WASHINGTON, DC- A case decided this week will end up tying the hands of police officers and will force them to operate under a different set of rules for racial minorities, Fox News Digital reports.

In a blistering dissent over the high court's refusal of certiorari, Justices Samuel Alito and Clarence Thomas admonished the high court for seemingly creating a situation where individuals of certain minority groups must be treated differently than others.

“It is dangerous to allow an individual to be treated differently based on statistics, studies, or expert testimony that purports to show that members of the racial or ethnic group to which he belongs are more likely to act in a certain way than are members of other groups,” Alito wrote on behalf of him and Thomas. “Here, the special treatment helped the individual; in other situations, it will not.”

The case before the high court, U.S. v. Donte J. Carter, involved a black man, carter, whose firearm and theft convictions were vacated when the D.C. Court of Appeals ruled that police “seized” him before they had reasonable suspicion. Police later recovered a .40-caliber pistol from Carter’s pants, and the government said the gun had been stolen from an FBI agent’s vehicle.

In a bizarre ruling, the D.C. court held that, “black Americans like [Carter] are ‘especially distrustful of law enforcement’” and therefore “‘less likely’ than other people ‘to terminate a police encounter’ due to skepticism that any attempt to exercise their constitutional rights will be respected.”

The appeals court claimed that Carter’s race was relevant to whether a reasonable person in his position would have felt free to end the police encounter, then ruled the encounter therefore became a “seizure” and that such a “seizure” was unlawful because police officers hadn’t established reasonable suspicion before subjecting him to it. Good luck following that circular reasoning.

The two conservative justices wrote that the D.C. court’s ruling forces police officers to treat people differently based on race, which Supreme Court precedent clearly prohibits, therefore sending mixed messages to law enforcement.

“Under the test, officers will need to quickly assess a person’s race, and if officers and courts must craft special rules for black persons, what about dark-skinned Latinos, other Latinos, and members of other minority groups?” Alito reasoned. “We have said that our ‘Constitution is color-blind.’ It ‘almost never’ allows government actors to treat persons differently based on their race.”

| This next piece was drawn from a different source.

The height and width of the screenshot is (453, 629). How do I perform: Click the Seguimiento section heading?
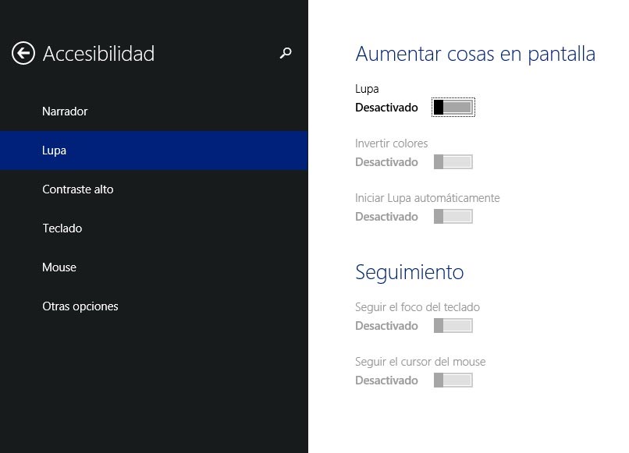click(x=410, y=272)
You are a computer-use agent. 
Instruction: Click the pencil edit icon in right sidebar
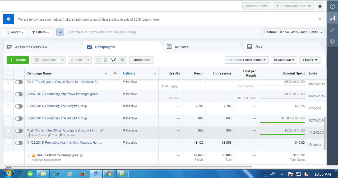pos(332,30)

As part of his reasoning, Justice Alito cited two cases, Students for Fair Admissions v. Harvard, Louisiana v. Callais, and Shaw v. Reno.

“And we have rejected the proposition that the Constitution permits an individual to be treated differently based on a ‘perception that members of the same racial group–regardless of their age, education, economic status, or the community in which they live–think alike,’” Alito wrote, citing Shaw v. Reno.

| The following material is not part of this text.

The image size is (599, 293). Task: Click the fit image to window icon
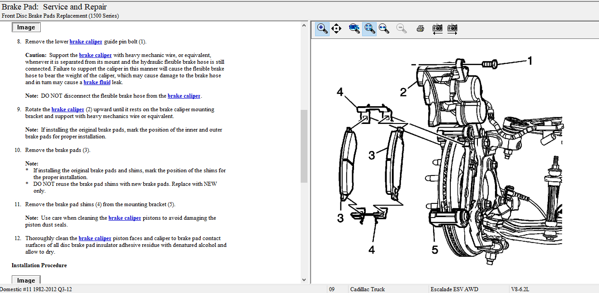coord(369,28)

Alito’s dissent appears to slam the D.C. Court of Appeals, with lawyers representing the United States arguing that it forced police officers to assume that all blacks have the same attitudes toward police officers and would therefore feel uncomfortable exercising constitutional rights in their presence, which seems to be a bizarre leap.

In Carter’s case, he initially allied to police officers by answering no when asked if he was carrying a weapon. Police then asked Carter to pull his pants up, whereby they noticed an L-shaped bulge appearing to be a firearm which was later identified as the .40-caliber pistol stolen from the FBI agent’s vehicle.

By refusing certiorari, the Supreme Court in essence let the DC Appeals court ruling stand.